**EXERCISE GOAL:**
Having located "Screen dimensions: 479x245" in the listing below, write out its line and every following line exactly, last line included, without the pictures.

**DATASET CONTENT:**
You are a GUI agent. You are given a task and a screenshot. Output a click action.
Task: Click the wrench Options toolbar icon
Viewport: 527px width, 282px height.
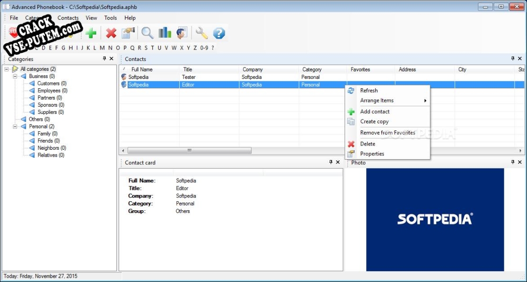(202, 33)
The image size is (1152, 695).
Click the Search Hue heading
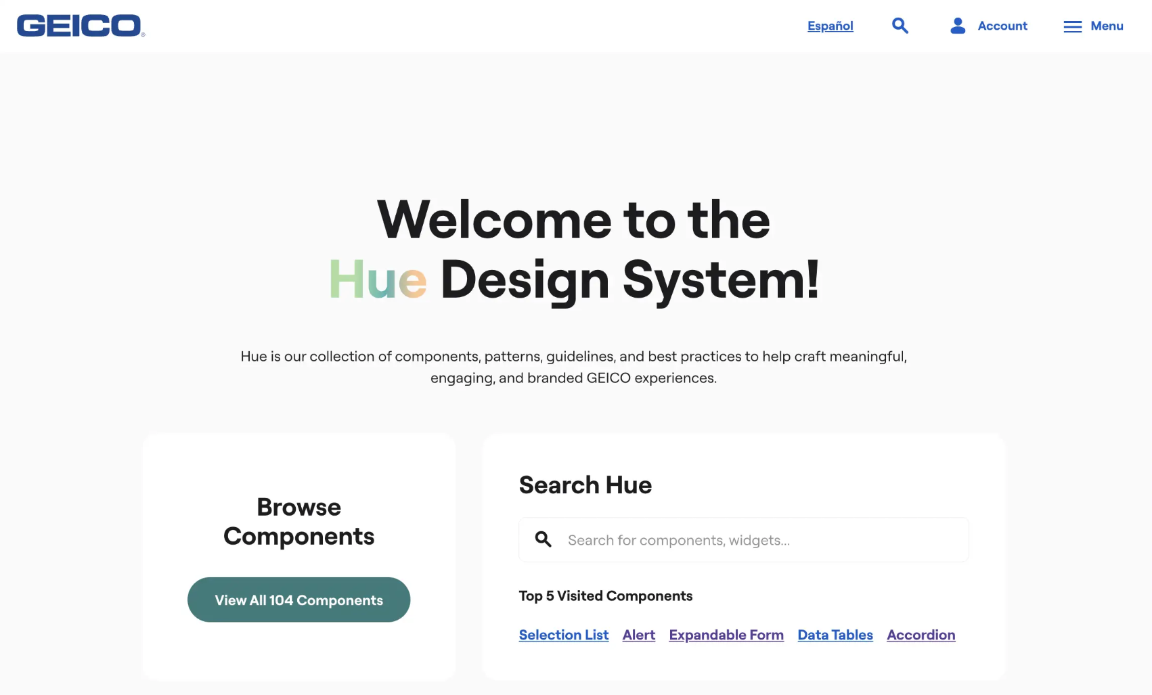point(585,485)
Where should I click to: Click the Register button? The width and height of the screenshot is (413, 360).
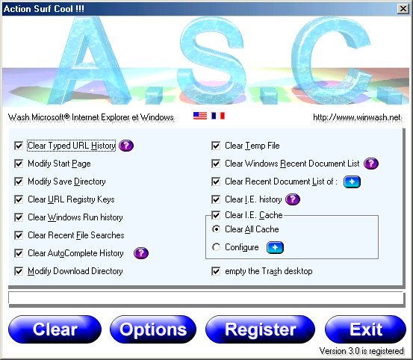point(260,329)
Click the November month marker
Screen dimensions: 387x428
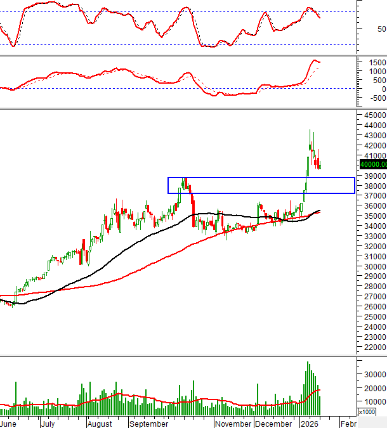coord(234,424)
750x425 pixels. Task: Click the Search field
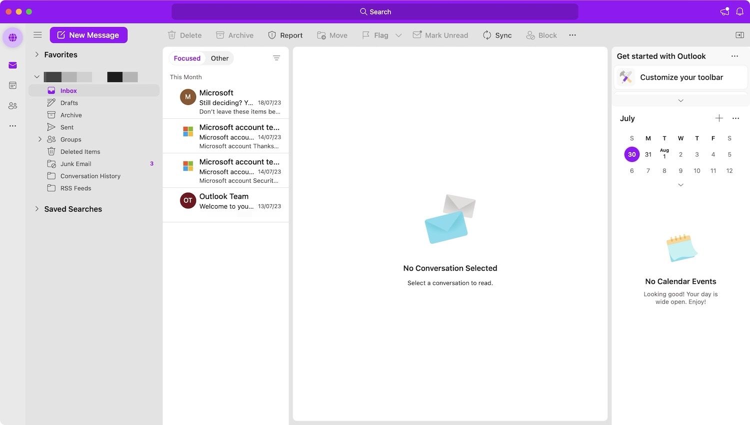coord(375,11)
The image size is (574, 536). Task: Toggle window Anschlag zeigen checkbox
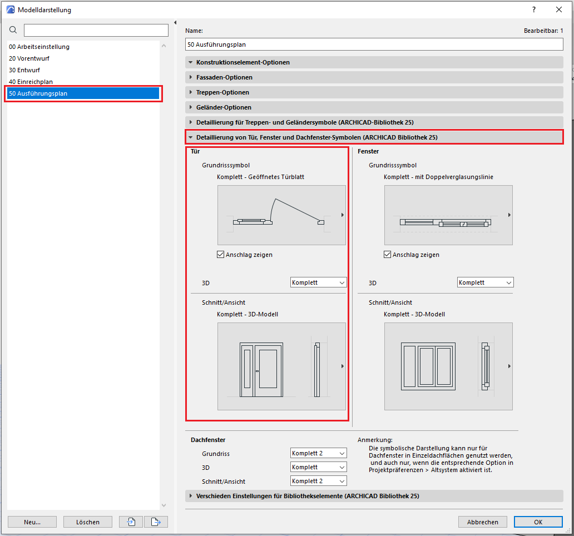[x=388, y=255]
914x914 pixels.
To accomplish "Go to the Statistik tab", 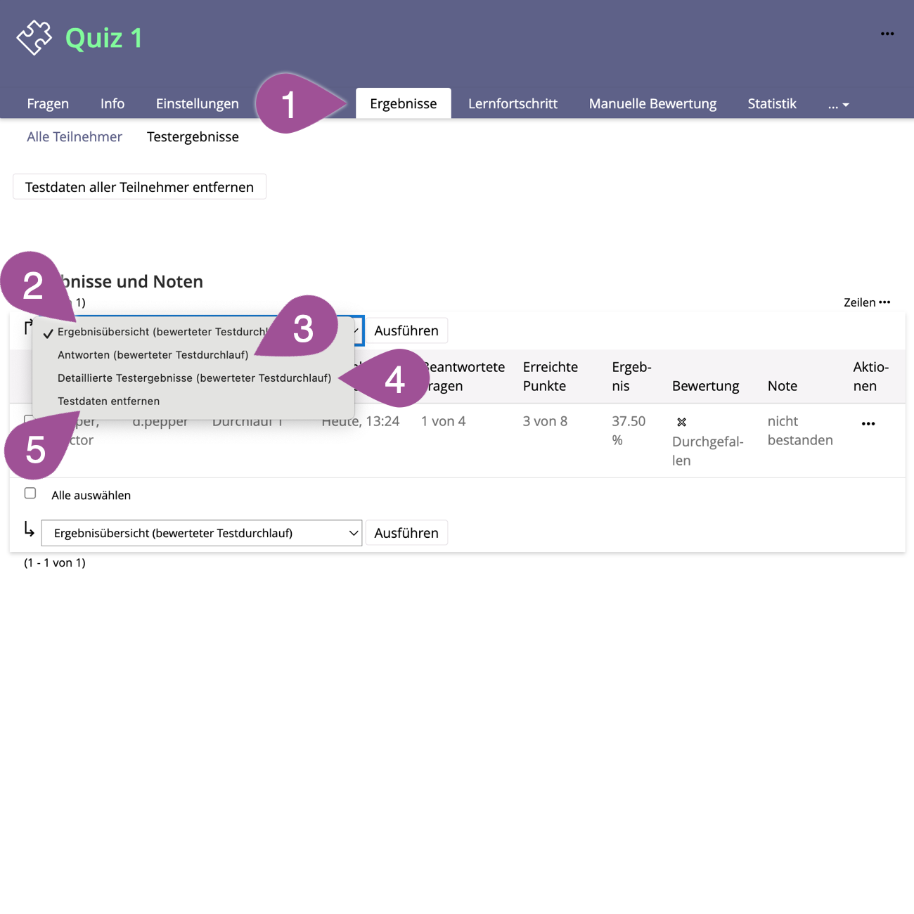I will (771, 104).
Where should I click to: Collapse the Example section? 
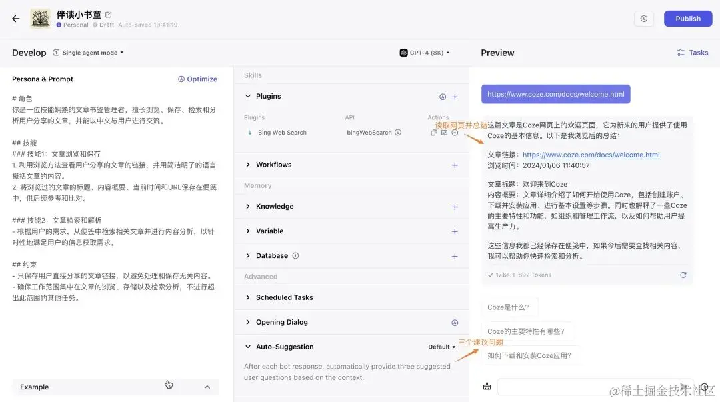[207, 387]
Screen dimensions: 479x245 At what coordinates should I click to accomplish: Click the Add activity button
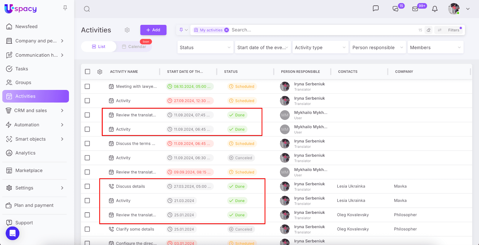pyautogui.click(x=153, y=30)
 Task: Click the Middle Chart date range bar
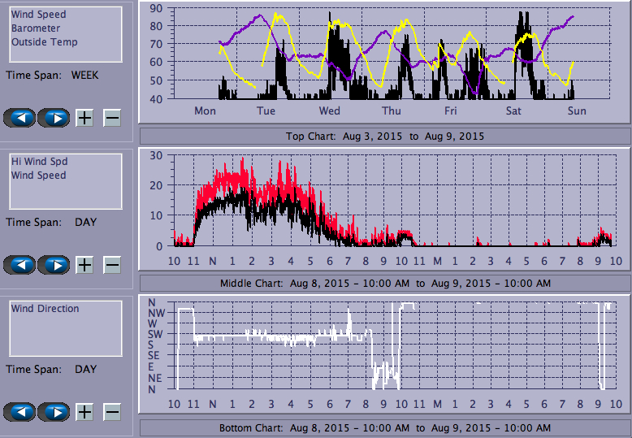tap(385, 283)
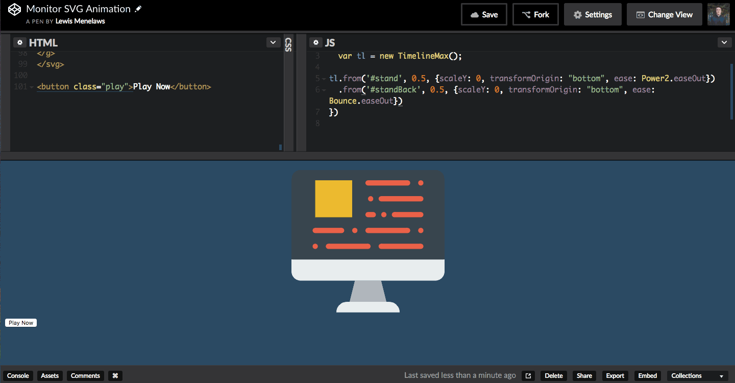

**RESULT OF THIS EXERCISE:**
Screen dimensions: 479x245 At what coordinates should I click to accomplish: Click the Add activity button
pyautogui.click(x=153, y=30)
 Task: Click the Middle Chart date range bar
tap(385, 283)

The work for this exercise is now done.